Levita House is located between Euston and Kings Cross. Built between 1927 and 1931, the highly innovative estate is a rare British example of the architectural ideas pioneered in the Karl Marx-Hof complex, Vienna, where high-standard, high-density homes were designed and built to create tight-knit communities for workers.
Levita House features reinforced concrete access balconies framed by concrete-encased steel columns and beams.
In July 2021, concrete testing works identified elevated chloride ion levels in a number of the north elevation columns and beams, along with carbonation that had reached the steel at localised areas of low cover.
Breaking out and replacing all the contaminated concrete would be expensive and disruptive, and would not be in the spirit of one of the key principles of listed building restoration, which is to retain as much of the original building fabric as possible.
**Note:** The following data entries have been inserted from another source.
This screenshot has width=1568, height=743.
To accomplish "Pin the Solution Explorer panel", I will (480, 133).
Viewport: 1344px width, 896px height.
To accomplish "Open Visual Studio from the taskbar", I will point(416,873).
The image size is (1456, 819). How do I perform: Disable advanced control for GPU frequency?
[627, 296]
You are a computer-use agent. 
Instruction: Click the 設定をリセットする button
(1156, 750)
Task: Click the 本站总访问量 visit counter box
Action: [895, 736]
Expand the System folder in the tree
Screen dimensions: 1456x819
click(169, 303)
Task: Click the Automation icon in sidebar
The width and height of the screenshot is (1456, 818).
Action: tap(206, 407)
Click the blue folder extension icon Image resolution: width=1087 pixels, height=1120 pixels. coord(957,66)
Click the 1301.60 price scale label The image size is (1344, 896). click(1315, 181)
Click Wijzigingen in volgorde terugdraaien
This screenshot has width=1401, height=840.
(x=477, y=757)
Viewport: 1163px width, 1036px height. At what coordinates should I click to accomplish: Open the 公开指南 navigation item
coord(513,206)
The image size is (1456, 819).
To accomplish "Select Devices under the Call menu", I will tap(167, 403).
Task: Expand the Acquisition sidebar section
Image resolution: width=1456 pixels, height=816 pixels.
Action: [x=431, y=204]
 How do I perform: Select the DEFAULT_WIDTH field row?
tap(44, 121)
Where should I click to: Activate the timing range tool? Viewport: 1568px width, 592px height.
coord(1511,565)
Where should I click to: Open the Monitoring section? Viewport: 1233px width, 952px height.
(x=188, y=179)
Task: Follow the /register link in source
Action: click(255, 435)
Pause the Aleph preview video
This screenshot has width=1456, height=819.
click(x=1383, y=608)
CPT was instructed to design a targeted galvanic anode solution to prevent further decline and to mitigate corrosion for up to 20 years.
The client did not want a system that required a permanent power supply or ongoing monitoring. After a trial installation confirmed that the anodes were working well, CPT proposed installing a PatchGuard™ Strip system in the areas of contaminated concrete.
Strings of anodes were installed in slots of 6mm wide and 40mm deep, and embedded in DuoCrete™ P Mortar. A small section of steel reinforcement was exposed and titanium wire at both ends of each string (max. 20) were attached to the steel by rivets.
The compact profile of PatchGuard™ Strip is ideally suited for installing into saw cuts in the concrete cover, and once in situ the units corrode sacrificially to the surrounding steel reinforcement.
PatchGuard™ Strip galvanic anodes will provide ongoing corrosion control at Levita House for a design lifetime of 20 years.